2. Shell Exploration & Production
3. Shell UK Ltd
4. Shell
5. IPCOS nv
Abstract
Abstract
Well-by-well production allocation in a subsea production cluster is often very challenging without a separate test line. This is recognized in field development plans and can be mitigated by installing subsea and downhole measurement devices, such as downhole gauges and/or flowmeters. Long-term reliability of these devices, however, remains an issue. In the subsea cluster described by this paper, most of the measurement equipment indeed failed or became erroneous within limited timeframe after installation in 2002. As reliable information became scarcer, the uncertainties in the production allocation increased with a direct negative impact on field management.
The solution that was implemented in this Shell UK Limited operated North Sea cluster consists of an integrated application of periodic testing-by-difference and data-driven modelling. Data-driven models have the potential to act as continuous virtual flow meters, relating pressure and temperature changes per well to variations in the well production rates. Data-driven models for real-time monitoring of well-by-well oil and gas production have been widely deployed in the Shell Group in the form of the FieldWare Production Universe (FWPU) application. For these data driven models to be sufficiently accurate, they need to be calibrated with actual production information. In a subsea environment without testing facilities, this information can be derived from testing the wells by-difference and also from short and medium term production data. This paper shows that fairly satisfactory production rate estimates can be obtained with FWPU, even when the subsea tieback to the production and export facilities is more than 50 km long.
Accuracy of the production rates derived from testing-by-difference can be impacted by interference between the wells, especially with a long tieback. Carefully designing and implementing the test and quality checking the derived rates with well flow models can ensure the usefulness of the data. In this paper we will also show that geochemical fingerprinting of fluid samples taken during the test provides valuable information about the quality of the estimates and the behaviour of the fluids in the flowline.
The aim of this paper is not to justify the omission of physical measurement devices or well testing facilities in challenging subsea environments, but to promote the described techniques as valuable additions and possible contingencies.
Introduction
The Penguins Cluster was commissioned in 2002 and started producing in 2003. The cluster consists of 8 development wells, with a ninth well being drilled at the time of writing this paper, drilled from four drill centres and tied back to the Brent Charlie platform through a 60 km flowline, see Figure 1. The 8 wells target four different reservoirs, in the Brent and Magnus Formations, with fluid properties varying from black oil (GORs ranging from 800 to 2200 scf/stb) to gas condensate.
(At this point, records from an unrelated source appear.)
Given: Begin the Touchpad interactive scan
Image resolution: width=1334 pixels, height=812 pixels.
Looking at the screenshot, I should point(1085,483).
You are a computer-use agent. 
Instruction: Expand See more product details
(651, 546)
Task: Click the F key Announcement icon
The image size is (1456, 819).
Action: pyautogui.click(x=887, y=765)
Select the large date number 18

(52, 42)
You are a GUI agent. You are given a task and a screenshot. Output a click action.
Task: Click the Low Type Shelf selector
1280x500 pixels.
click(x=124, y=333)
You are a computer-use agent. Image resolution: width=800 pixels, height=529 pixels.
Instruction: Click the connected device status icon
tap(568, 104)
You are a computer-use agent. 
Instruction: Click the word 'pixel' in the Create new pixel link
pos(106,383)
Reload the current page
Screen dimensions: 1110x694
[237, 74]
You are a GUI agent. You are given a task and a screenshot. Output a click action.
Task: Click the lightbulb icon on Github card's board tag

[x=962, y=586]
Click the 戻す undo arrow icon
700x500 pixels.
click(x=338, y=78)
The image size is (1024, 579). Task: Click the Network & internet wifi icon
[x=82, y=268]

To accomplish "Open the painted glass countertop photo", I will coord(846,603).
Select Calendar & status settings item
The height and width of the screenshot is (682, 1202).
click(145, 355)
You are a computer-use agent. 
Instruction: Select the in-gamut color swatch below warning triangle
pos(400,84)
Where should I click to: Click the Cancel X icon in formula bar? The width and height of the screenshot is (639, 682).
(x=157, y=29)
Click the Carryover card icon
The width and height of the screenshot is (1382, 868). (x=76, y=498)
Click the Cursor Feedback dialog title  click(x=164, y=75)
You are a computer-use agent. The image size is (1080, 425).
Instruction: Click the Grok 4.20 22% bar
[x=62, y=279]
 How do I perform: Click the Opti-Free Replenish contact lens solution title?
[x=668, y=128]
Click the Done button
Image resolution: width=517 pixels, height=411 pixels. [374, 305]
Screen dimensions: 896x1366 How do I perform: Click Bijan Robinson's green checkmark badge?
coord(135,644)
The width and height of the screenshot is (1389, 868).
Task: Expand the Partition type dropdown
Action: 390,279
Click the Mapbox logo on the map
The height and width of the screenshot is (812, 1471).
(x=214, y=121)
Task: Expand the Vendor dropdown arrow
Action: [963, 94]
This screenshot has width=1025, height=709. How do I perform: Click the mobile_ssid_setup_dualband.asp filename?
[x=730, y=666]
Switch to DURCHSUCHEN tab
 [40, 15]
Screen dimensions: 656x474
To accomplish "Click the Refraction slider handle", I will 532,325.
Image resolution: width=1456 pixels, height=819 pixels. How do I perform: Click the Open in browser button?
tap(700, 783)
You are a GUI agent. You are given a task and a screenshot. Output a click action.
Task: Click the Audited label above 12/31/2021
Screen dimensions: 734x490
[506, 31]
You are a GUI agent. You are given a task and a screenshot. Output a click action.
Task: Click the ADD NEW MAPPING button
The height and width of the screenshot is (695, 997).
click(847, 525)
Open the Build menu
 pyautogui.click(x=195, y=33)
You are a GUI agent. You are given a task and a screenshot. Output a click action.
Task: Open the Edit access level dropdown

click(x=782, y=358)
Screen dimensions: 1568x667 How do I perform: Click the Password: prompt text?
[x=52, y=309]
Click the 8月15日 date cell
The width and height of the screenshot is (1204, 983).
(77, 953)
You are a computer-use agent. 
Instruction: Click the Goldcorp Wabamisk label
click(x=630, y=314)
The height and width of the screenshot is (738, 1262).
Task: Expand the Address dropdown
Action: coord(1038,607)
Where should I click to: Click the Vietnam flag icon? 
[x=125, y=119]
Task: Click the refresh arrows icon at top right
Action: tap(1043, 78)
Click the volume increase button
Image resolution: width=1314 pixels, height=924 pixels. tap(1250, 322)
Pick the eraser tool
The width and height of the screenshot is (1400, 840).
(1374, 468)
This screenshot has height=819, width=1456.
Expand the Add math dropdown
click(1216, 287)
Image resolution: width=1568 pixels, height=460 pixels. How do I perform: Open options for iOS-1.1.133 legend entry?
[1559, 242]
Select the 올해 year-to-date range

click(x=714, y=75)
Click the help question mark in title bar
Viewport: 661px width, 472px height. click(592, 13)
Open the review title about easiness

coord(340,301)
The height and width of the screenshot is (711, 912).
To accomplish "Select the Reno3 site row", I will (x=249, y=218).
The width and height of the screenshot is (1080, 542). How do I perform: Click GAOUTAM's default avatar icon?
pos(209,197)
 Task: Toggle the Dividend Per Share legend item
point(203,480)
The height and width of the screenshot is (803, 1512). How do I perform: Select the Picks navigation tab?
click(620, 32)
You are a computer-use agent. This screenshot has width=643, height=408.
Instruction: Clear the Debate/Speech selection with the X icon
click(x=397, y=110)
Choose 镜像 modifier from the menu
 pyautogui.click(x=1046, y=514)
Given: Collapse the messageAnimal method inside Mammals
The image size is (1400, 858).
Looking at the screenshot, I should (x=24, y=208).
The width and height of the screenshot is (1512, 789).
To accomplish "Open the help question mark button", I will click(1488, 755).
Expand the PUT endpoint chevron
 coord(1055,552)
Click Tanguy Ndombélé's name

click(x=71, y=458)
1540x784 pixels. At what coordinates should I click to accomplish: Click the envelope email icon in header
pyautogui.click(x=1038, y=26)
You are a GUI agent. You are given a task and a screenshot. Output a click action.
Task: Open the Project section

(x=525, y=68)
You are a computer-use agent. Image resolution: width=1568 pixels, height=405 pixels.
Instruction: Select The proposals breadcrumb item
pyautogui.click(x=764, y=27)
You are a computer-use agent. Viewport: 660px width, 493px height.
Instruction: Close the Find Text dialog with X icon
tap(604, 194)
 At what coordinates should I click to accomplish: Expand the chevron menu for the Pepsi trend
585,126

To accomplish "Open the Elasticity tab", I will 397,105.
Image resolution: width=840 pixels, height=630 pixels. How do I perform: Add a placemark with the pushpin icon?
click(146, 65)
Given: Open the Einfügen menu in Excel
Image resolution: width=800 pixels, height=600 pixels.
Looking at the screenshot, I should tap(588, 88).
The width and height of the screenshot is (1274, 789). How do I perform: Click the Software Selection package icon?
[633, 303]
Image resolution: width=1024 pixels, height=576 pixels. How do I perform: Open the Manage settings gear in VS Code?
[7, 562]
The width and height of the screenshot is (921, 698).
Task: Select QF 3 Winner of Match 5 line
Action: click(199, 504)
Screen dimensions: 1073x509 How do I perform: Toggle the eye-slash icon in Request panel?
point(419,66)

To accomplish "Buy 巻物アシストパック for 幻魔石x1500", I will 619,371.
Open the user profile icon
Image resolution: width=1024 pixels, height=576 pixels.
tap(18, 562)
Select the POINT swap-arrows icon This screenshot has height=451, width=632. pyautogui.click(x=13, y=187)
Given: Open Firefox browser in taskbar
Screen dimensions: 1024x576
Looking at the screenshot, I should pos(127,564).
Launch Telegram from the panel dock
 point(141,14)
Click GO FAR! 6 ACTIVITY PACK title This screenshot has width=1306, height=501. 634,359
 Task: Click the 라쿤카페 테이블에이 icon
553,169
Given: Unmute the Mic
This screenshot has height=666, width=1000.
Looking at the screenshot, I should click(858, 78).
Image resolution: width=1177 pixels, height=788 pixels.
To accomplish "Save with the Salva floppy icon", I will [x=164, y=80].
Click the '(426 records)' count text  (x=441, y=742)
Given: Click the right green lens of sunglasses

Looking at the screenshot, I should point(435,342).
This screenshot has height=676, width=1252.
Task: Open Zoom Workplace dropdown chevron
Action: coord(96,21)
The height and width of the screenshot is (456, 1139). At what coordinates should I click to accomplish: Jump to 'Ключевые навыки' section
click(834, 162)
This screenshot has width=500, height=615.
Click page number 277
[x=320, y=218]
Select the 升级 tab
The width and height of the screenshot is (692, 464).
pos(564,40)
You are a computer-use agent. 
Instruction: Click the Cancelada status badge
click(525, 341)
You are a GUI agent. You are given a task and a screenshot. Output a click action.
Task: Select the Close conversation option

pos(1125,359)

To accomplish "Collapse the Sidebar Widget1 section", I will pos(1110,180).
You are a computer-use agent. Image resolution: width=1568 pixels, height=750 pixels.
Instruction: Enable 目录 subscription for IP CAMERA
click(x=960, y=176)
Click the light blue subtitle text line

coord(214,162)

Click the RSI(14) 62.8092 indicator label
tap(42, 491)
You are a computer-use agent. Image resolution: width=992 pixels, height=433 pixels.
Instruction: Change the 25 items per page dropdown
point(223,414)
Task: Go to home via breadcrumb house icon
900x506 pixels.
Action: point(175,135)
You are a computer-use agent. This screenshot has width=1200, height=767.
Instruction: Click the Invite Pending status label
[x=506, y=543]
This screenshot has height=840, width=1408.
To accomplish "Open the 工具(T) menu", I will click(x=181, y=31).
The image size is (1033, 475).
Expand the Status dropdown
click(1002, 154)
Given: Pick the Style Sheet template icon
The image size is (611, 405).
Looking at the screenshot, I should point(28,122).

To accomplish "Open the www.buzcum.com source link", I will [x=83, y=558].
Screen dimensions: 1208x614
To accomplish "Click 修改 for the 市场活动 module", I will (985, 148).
No separate test-line was installed in the cluster due to the length of the tieback. Total production is measured on the platform using a combination of a Wet Gas Meter (WGM) and a Multi-phase Flow Meter (MFM) downstream of a partial separation / slug suppression device (SSSD). A test separator is also available to periodically validate that the measurements of the WGM and MPFM collectively provide good gas and gross liquid flow estimates. The problem of production allocation to individual wells in this situation was recognized during the field development planning phase and a, at first sight at least, robust solution was implemented. Each development well was equipped with three downhole pressure (BHP) gauges and a downhole venturi meter. The combined measurements of pressure drop over the venturi and density in the wellbore made it possible to estimate production rates. The absence of water production and the extended application of well flow correlations made it possible to differentiate between oil and gas production. In addition to these downhole flow meters, venturis (equipped with differential pressure meters) were installed in the subsea flowlines from each wellhead to the drill centre. Finally, as contingency, the subsea infrastructure was designed such that subsea multi-phase flowmeters could be installed at each of the drill centres if other solutions would be required.